**PROMPT:** Reproduce all of the following material word for word, changing nothing.
☆ ☆ ☆ ☆ ☆ ☆ ☆
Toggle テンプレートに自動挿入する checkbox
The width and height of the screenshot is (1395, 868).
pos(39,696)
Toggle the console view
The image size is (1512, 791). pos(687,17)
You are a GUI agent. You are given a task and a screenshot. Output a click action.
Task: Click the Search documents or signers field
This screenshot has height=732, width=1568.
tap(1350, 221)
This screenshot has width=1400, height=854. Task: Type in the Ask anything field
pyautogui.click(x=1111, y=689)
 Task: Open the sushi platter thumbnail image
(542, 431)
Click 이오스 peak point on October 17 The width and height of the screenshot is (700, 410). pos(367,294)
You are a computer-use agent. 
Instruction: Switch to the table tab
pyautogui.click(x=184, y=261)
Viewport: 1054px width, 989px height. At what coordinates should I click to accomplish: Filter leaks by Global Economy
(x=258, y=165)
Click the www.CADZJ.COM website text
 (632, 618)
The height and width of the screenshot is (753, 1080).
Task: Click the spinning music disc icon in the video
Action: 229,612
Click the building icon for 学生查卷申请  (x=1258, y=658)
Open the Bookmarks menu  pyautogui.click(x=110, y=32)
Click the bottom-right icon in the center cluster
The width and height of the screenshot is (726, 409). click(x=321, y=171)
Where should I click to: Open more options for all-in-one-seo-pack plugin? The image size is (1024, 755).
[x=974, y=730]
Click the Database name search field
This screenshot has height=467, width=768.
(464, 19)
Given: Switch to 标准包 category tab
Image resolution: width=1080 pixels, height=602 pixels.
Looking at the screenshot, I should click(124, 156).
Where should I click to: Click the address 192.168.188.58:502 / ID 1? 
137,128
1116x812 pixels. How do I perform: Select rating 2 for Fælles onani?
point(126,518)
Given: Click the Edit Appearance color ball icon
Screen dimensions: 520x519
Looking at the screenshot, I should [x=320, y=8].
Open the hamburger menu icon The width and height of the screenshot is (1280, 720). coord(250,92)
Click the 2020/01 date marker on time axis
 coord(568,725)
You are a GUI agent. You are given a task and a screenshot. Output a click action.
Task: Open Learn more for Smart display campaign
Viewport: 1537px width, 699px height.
☆ ☆ ☆ ☆ ☆ ☆ ☆
**WRITTEN SOLUTION:**
Toggle テンプレートに自動挿入する checkbox
The width and height of the screenshot is (1395, 868).
pos(39,696)
Toggle the console view
The image size is (1512, 791). pos(687,17)
You are a GUI agent. You are given a task and a screenshot. Output a click action.
Task: Click the Search documents or signers field
This screenshot has height=732, width=1568.
tap(1350, 221)
This screenshot has width=1400, height=854. Task: Type in the Ask anything field
pyautogui.click(x=1111, y=689)
 Task: Open the sushi platter thumbnail image
(542, 431)
Click 이오스 peak point on October 17 The width and height of the screenshot is (700, 410). pos(367,294)
You are a computer-use agent. 
Instruction: Switch to the table tab
pyautogui.click(x=184, y=261)
Viewport: 1054px width, 989px height. At what coordinates should I click to accomplish: Filter leaks by Global Economy
(x=258, y=165)
Click the www.CADZJ.COM website text
 (632, 618)
The height and width of the screenshot is (753, 1080).
Task: Click the spinning music disc icon in the video
Action: 229,612
Click the building icon for 学生查卷申请  (x=1258, y=658)
Open the Bookmarks menu  pyautogui.click(x=110, y=32)
Click the bottom-right icon in the center cluster
The width and height of the screenshot is (726, 409). click(x=321, y=171)
Where should I click to: Open more options for all-in-one-seo-pack plugin? The image size is (1024, 755).
[x=974, y=730]
Click the Database name search field
This screenshot has height=467, width=768.
(464, 19)
Given: Switch to 标准包 category tab
Image resolution: width=1080 pixels, height=602 pixels.
Looking at the screenshot, I should click(124, 156).
Where should I click to: Click the address 192.168.188.58:502 / ID 1? 
137,128
1116x812 pixels. How do I perform: Select rating 2 for Fælles onani?
point(126,518)
Given: Click the Edit Appearance color ball icon
Screen dimensions: 520x519
Looking at the screenshot, I should [x=320, y=8].
Open the hamburger menu icon The width and height of the screenshot is (1280, 720). coord(250,92)
Click the 2020/01 date marker on time axis
 coord(568,725)
You are a GUI agent. You are given a task and a screenshot. Output a click action.
Task: Open Learn more for Smart display campaign
Viewport: 1537px width, 699px height.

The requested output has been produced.